Por Marisa Díez
Tengo un grupo de amigos de lo más variopinto. Estamos juntos desde hace mil años, o así me lo parece. Desde que tengo uso de razón me he movido entre ellos. Somos nada menos que 18 personas, cada una con sus peculiaridades y rarezas, pero siempre nos hemos llevado moderadamente bien. Y sin embargo, de un tiempo a esta parte, Jorge está dando la lata con que nos quiere abandonar. Ya no se siente identificado con nosotros, no le aportamos nada y no quiere ser parte integrante de este grupo tan singular. Se larga, sin rencores, pero se va. Que lo siente mucho y patatín y patatán, pero ya está decidido y no hay marcha atrás.

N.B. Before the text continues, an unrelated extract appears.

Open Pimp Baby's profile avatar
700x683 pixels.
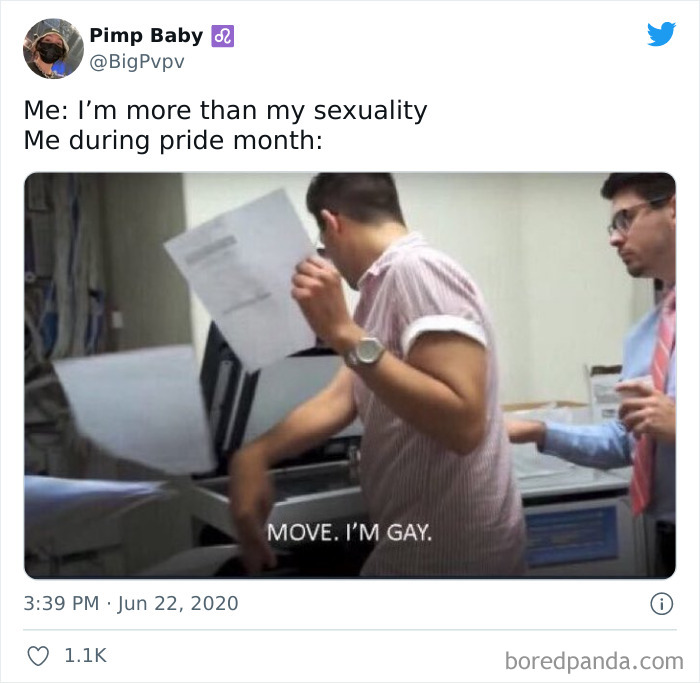53,48
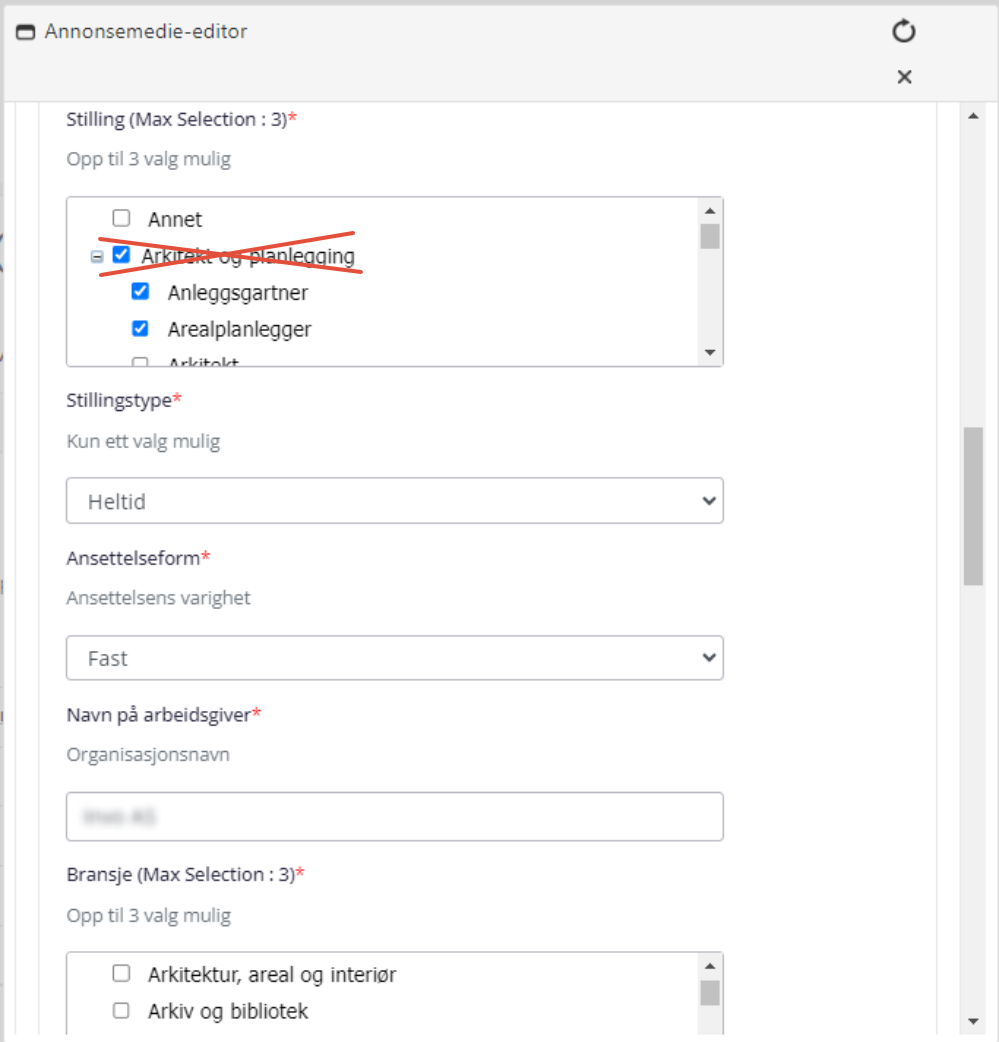
Task: Check Arkitektur, areal og interiør checkbox
Action: coord(121,974)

Quiere volar libre y sentirse independiente, sin ataduras de amistades que obstaculizan y coartan su libertad y, en ocasiones, a su entender, le suponen un verdadero lastre que no está dispuesto a asumir ni a seguir cargando en su mochila. Piensa que lejos de nosotros se sentirá infinitamente más realizado, que la vida le irá mucho mejor sin discusiones absurdas y sin la obligación de pagar el peaje que le acarrea mantener una amistad de tantos años. El resto del grupo le observamos consternados, sin llegar a entenderlo del todo. Algunos se soliviantan más que otros; hay opiniones para todos los gustos, pero en general, nos parece una absurda cuestión de orgullo mal entendida. A dónde vas a ir tú solo, alma cándida, si llevas toda la vida con nosotros. No podrás sobrevivir, nos echarás de menos. Y cuando quieras regresar será tarde, le dicen otros, porque si te vas, te vas, para no volver, farfullan los más extremistas. Luego no vengas con arrepentimientos, que no vamos a abrir la puerta. Te quedas fuera y punto. Para siempre.